There are a fixed amount of events that the daemon my throw. The events could be triggerd by the underlying hardware/kernel and the daemon just forwards them (e.g. ACPI events) or the daemon can generate his own events when it recognises hardware changes (e.g. low/high CPU usage, changed battery levels, ...). See Events for an complete overview of all events and Scripts how you can use them in your own scripts and programs.
This binary (/usr/bin/powersave
) provides general information about
your system (APM/ACPI, battery, throttling, CPU frequency, ...).
For some functionalities you may need a running daemon. The binary then connects to the daemon through a socket and sends its requests (e.g. suspend, standby, change CPU freq policy, ...).
The modifications could only be temporarily. They could e.g. be overridden by the policy of the daemon. E.g. if you plug/unplug AC adapter and another power scheme (see Schemes) is activated which then adjusts your power policy as you specified them for this scheme.
The binary should mainly give you some information of your hardware. Please have a look at the manpage for details.
If you intend to write your own power manageing program you can make use of the provided libraries. All libraries are build statically and shared by the build system.
The libpowersave.a/libpowersave.so library directly accesses kernel functions (through /proc, /sys or ioctl) and could be very useful to gain hardware information (Have a look into powerlib.h for provided functions).
The library is currently converted to make use of HAL functions to gain hardware information.
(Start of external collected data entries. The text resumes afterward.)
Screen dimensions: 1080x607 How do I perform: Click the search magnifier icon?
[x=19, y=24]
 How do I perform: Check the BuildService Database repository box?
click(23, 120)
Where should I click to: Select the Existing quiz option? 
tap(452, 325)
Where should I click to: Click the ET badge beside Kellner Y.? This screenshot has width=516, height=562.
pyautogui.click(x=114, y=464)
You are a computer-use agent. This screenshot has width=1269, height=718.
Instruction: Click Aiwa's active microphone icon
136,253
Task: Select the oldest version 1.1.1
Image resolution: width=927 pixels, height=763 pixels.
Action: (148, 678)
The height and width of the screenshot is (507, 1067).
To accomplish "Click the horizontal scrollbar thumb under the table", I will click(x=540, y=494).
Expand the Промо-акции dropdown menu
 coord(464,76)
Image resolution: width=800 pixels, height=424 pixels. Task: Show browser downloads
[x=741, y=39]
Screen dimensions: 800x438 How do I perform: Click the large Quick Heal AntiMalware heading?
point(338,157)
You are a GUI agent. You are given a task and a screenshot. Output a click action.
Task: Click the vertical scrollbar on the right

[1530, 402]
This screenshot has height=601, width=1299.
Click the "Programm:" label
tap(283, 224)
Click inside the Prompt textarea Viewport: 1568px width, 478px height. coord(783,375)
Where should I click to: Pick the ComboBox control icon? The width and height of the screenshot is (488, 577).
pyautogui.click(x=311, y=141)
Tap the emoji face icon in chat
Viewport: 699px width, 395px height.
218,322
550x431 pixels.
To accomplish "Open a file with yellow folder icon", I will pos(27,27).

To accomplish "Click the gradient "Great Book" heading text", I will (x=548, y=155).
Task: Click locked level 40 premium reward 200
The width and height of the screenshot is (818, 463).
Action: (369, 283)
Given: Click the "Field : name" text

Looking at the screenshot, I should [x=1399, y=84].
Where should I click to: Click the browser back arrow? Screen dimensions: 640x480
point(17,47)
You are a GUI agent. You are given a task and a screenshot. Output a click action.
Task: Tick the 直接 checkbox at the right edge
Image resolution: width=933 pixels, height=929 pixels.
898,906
You may want to have a look at the code and also directly make use of HAL to gain that information. However, HAL lacks in some functionalities, therefore there are still functions that access /proc and /sys files directly.
Only exists in old versions, deprecated, don't use.
Use the DBus interfaces instead.
Only exists in old versions, deprecated, don't use.
Use the DBus interfaces instead.
This library should make it a bit easier to connect to the powersave daemon over the DBus system bus.
However, you should make use of the DBus bindings directly if possible. They are offered in different languages (perl, QT, glib, phython, ...).
See DBus what information you can query from the powersave daemon and what actions(e.g. suspend, cpufreq policy, ...) you can trigger.